Example: Replacing a Substring using Regex (REGEX_REPLACE Function) - Amazon Kinesis Data Analytics for SQL Applications Developer Guide
Services or capabilities described in Amazon Web Services documentation might vary by Region. To see the differences applicable to the China Regions, see Getting Started with Amazon Web Services in China (PDF).

After careful consideration, we have decided to discontinue Amazon Kinesis Data Analytics for SQL applications in two steps:

1. From October 15, 2025, you will not be able to create new Kinesis Data Analytics for SQL applications.

2. We will delete your applications starting January 27, 2026. You will not be able to start or operate your Amazon Kinesis Data Analytics for SQL applications. Support will no longer be available for Amazon Kinesis Data Analytics for SQL from that time. For more information, see Amazon Kinesis Data Analytics for SQL Applications discontinuation.

Example: Replacing a Substring using Regex (REGEX_REPLACE Function)

This example uses the REGEX_REPLACE function to transform a string in Amazon Kinesis Data Analytics. REGEX_REPLACE replaces a substring with an alternative substring. For more information, see REGEX_REPLACE in the Amazon Managed Service for Apache Flink SQL Reference.

In this example, you write the following records to an Amazon Kinesis data stream:

{ "REFERRER" : "http://www.amazon.com" } { "REFERRER" : "http://www.amazon.com"} { "REFERRER" : "http://www.amazon.com"} ...

You then create an Kinesis Data Analytics application on the console, with the Kinesis data stream as the streaming source. The discovery process reads sample records on the streaming source and infers an in-application schema with one column (REFERRER) as shown.

Console screenshot showing in-application schema with list of URLs in the referrer column.

Then, you use the application code with the REGEX_REPLACE function to convert the URL to use https:// instead of http://. You insert the resulting data into another in-application stream, as shown following:

Console screenshot showing resulting data table with ROWTIME, ingest_time, and referrer columns.

Step 1: Create a Kinesis Data Stream

Create an Amazon Kinesis data stream and populate the log records as follows:

  1. Sign in to the Amazon Web Services Management Console and open the Kinesis console at https://console.amazonaws.cn/kinesis.

  2. Choose Data Streams in the navigation pane.

  3. Choose Create Kinesis stream, and create a stream with one shard.

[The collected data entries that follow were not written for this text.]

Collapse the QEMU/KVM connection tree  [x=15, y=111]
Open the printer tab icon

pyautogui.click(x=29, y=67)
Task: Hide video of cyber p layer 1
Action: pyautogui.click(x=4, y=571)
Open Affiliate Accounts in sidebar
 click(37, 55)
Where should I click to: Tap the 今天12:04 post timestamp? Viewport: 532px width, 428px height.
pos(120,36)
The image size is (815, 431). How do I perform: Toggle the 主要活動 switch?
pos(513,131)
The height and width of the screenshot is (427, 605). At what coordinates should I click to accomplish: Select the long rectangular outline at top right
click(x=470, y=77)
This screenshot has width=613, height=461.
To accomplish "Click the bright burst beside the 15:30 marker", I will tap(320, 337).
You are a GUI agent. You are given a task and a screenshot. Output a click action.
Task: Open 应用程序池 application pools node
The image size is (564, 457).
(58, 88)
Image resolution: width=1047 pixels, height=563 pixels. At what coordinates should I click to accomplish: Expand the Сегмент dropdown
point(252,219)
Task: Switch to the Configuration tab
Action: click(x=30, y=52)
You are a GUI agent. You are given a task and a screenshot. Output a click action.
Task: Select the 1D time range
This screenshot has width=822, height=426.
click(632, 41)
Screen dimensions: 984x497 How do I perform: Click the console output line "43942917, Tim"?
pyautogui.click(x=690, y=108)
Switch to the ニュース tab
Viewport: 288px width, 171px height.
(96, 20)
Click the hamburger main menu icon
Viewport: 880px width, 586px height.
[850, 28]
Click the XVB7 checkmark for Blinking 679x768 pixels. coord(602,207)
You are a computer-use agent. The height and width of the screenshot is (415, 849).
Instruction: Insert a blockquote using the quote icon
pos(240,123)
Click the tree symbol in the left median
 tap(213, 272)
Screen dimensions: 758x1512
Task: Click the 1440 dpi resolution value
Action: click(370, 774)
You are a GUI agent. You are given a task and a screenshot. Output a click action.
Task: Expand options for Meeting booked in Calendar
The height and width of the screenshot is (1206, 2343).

For more information, see Create a Stream in the Amazon Kinesis Data Streams Developer Guide.

  4. Run the following Python code to populate the sample log records. This simple code continuously writes the same log record to the stream.

    import json import boto3 STREAM_NAME = "ExampleInputStream" def get_data(): return {"REFERRER": "http://www.amazon.com"} def generate(stream_name, kinesis_client): while True: data = get_data() print(data) kinesis_client.put_record( StreamName=stream_name, Data=json.dumps(data), PartitionKey="partitionkey" ) if __name__ == "__main__": generate(STREAM_NAME, boto3.client("kinesis"))

Step 2: Create the Kinesis Data Analytics Application

Next, create an Kinesis Data Analytics application as follows:

  1. Open the Managed Service for Apache Flink console at https://console.amazonaws.cn/kinesisanalytics.

  2. Choose Create application, type an application name, and choose Create application.

  3. On the application details page, choose Connect streaming data.

  4. On the Connect to source page, do the following:

    1. Choose the stream that you created in the preceding section.

    2. Choose the option to create an IAM role.

    3. Choose Discover schema. Wait for the console to show the inferred schema and samples records used to infer the schema for the in-application stream created. The inferred schema has only one column.

    4. Choose Save and continue.

  5. On the application details page, choose Go to SQL editor. To start the application, choose Yes, start application in the dialog box that appears.

  6. In the SQL editor, write the application code and verify the results as follows:

    1. Copy the following application code, and paste it into the editor:

      -- CREATE OR REPLACE STREAM for cleaned up referrer CREATE OR REPLACE STREAM "DESTINATION_SQL_STREAM" ( "ingest_time" TIMESTAMP, "referrer" VARCHAR(32)); CREATE OR REPLACE PUMP "myPUMP" AS INSERT INTO "DESTINATION_SQL_STREAM" SELECT STREAM "APPROXIMATE_ARRIVAL_TIME", REGEX_REPLACE("REFERRER", 'http://', 'https://', 1, 0) FROM "SOURCE_SQL_STREAM_001";
    2. Choose Save and run SQL. On the Real-time analytics tab, you can see all the in-application streams that the application created and verify the data.